- [TASK REQUIREMENTS] Reproduce the entries below verbatim, from the line containing "Insert a horizontal line" through the line containing "click(x=365, y=3)", with both of those lines included. Leave the pictures out of your answer.

- [INPUT DATA]
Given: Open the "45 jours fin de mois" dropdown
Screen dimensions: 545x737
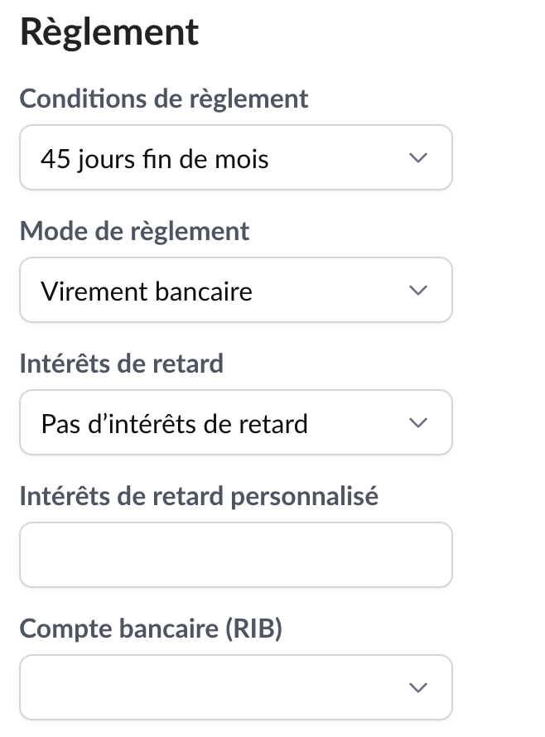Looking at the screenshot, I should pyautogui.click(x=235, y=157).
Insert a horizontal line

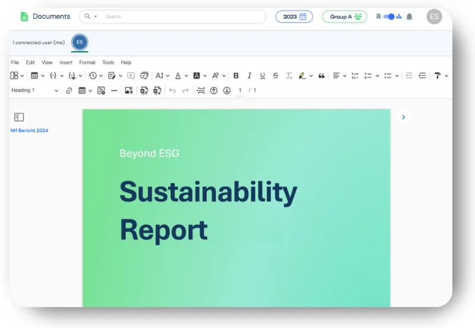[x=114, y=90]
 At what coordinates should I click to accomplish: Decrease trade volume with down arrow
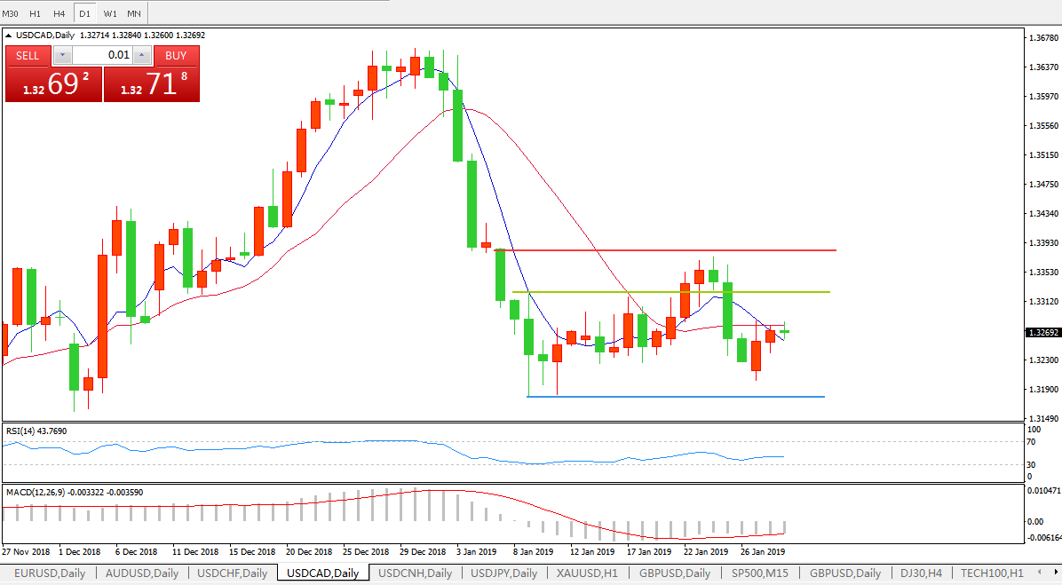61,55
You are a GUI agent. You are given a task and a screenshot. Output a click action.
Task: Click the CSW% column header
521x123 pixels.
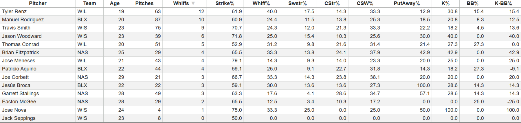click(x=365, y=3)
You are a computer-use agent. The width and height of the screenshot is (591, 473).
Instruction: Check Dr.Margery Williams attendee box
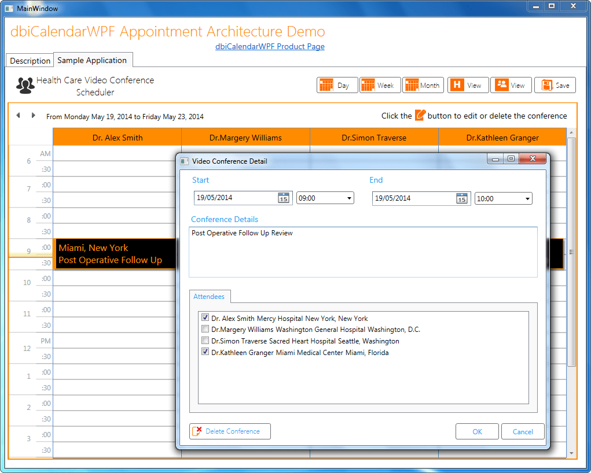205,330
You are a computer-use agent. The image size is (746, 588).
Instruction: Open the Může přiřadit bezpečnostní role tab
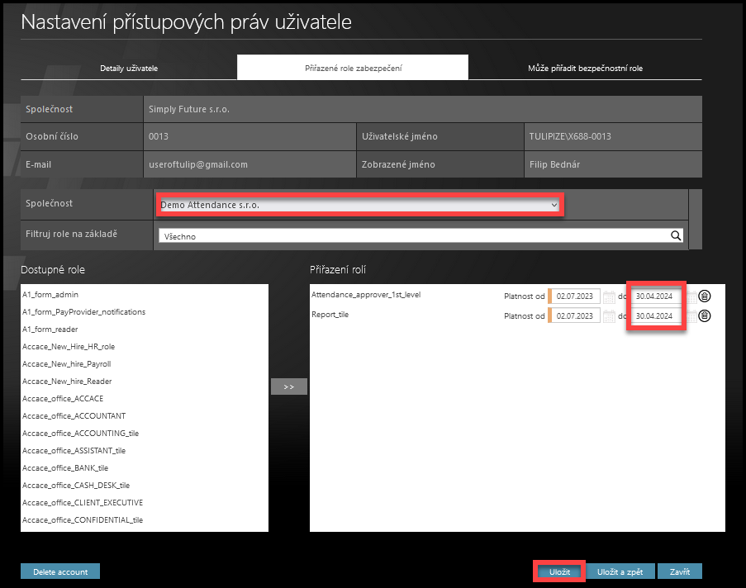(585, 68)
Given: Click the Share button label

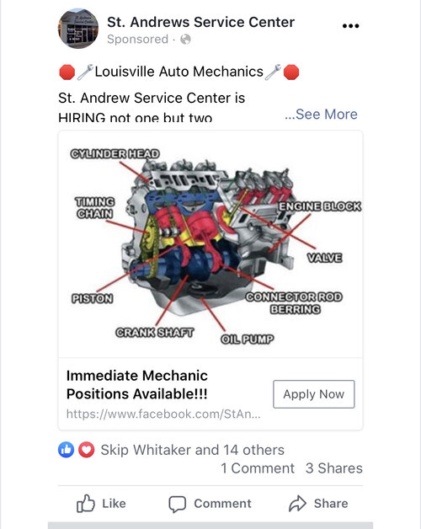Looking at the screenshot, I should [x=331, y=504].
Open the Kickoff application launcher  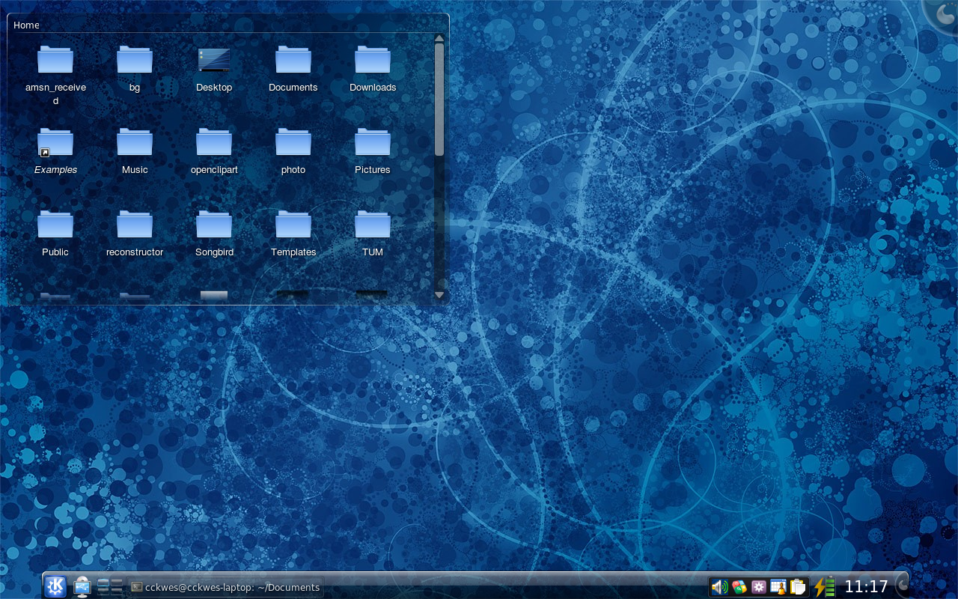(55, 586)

...

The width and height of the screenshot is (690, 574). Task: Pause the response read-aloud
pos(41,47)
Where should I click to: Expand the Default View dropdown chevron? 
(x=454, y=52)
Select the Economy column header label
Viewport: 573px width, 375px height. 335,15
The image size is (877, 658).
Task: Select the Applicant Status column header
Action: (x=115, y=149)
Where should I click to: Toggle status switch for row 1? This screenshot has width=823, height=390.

- [REPLY TO THE TASK]
Insert a horizontal line

[x=114, y=90]
 At what coordinates should I click to accomplish: Decrease trade volume with down arrow
61,55
You are a GUI agent. You are given a task and a screenshot. Output a click action.
Task: Click the CSW% column header
521x123 pixels.
click(x=365, y=3)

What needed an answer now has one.